Dear God, we paid for all this stuff ourselves so thanks for nothing.

With that offering of a grace, cult figure Bart Simpson speaks for much of our contemporary culture. For we find so often today that our world is committed to endorsing our independence rather than our dependence on God, so much so that ‘Thankyou’ seems to be becoming an alien word.

A story is old of a woman at an airport departure lounge. Faced with a delay she sat down to read a book. After a while, a man sat down next to her. After a few minutes the woman reached down to the bag of cookies that she had bought and ate one. To her horrror, the man took one as well. And so it went on. Every time she took a cookie so did he. Not surprisingly she found herself getting ever more angry but whilst her face betrayed her rage, she never said a word. Eventually there was only one cookie left. Now to make things worse, the man beat her to it before with a smile breaking it in two, eating one half himself and giving the other half to the woman. At that moment, the man’s flight was called and so he set off, giving her one last smile. In return the woman produced her least friendly frown. With the cookie thief safely out of the way, the woman used the vacated space to stretch out - and at that moment she felt her hand brush against her unopened bag of cookies. She had been the cookie thief. The man had been generous. And now it was too late to thank him.

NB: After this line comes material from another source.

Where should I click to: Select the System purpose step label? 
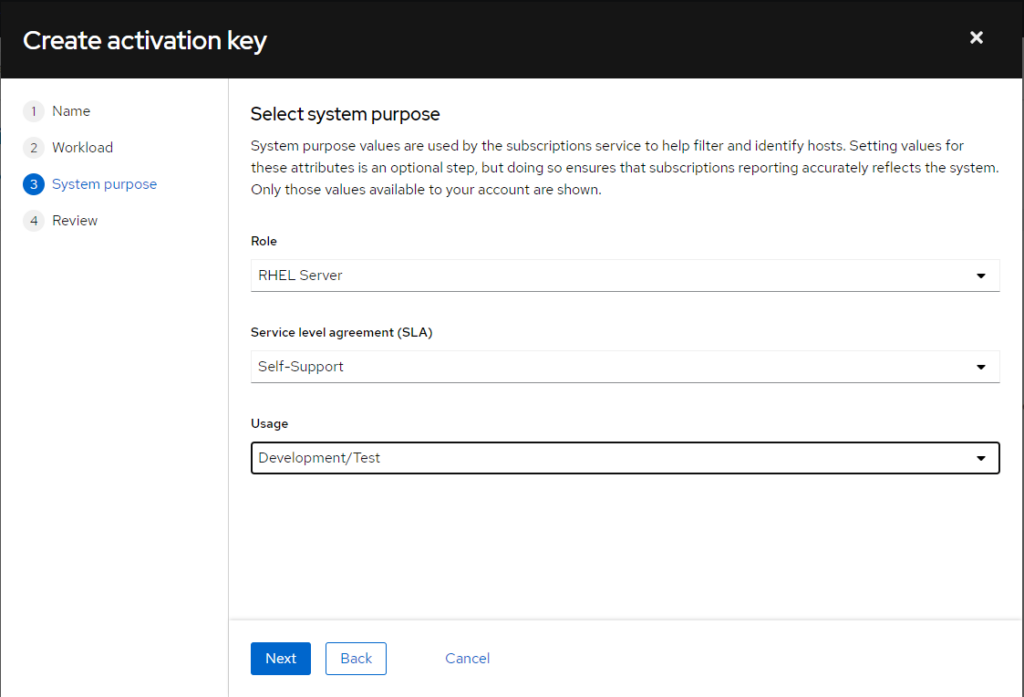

A missed opportunity to express gratitude can be seen in this morning’s Gospel Reading. Ten men were lepers. This meant not just that they suffered from a terrible disease which in its most extreme form as Hansen’s disease destroys the nerves in fingers and toes but that they also suffered from exclusion from society as those who were unclean. A community of need so great that distinction between Jews and Samaritans became important, led them to banded together to cry out to Jesus for help and pity. Not that this distinction is ignored by Luke. You see, the Samaritans were hardly popular amongst the Jewish community. After all, they were regarded as those who had ceased to be Jews in a meaningful way. They may have had their origins in the tribes of Israel. But after the Assyrians had overrun the North of Israel eight centuries before Christ, those citizens who were not killed or taken into permanent exile, found their cities in Samaria settled by foreigners of other faiths. Gradually the Jews and these foreigners intermingled in way that brought a racist reaction from some as well as an abhorrence that their religion had become compromised. In the years that followed, Jews and Samaritans snubbed each other and the Samaritans went so far as to set up a rival centre of worship to Jerusalem at Mount Gerazim. Even in the childhood of Jesus, the Samaritans used the remains of dead animals to desecrate the Temple in Jerusalem. And so perhaps the naming of one of the lepers in this border community as a Samaritan is not without significance.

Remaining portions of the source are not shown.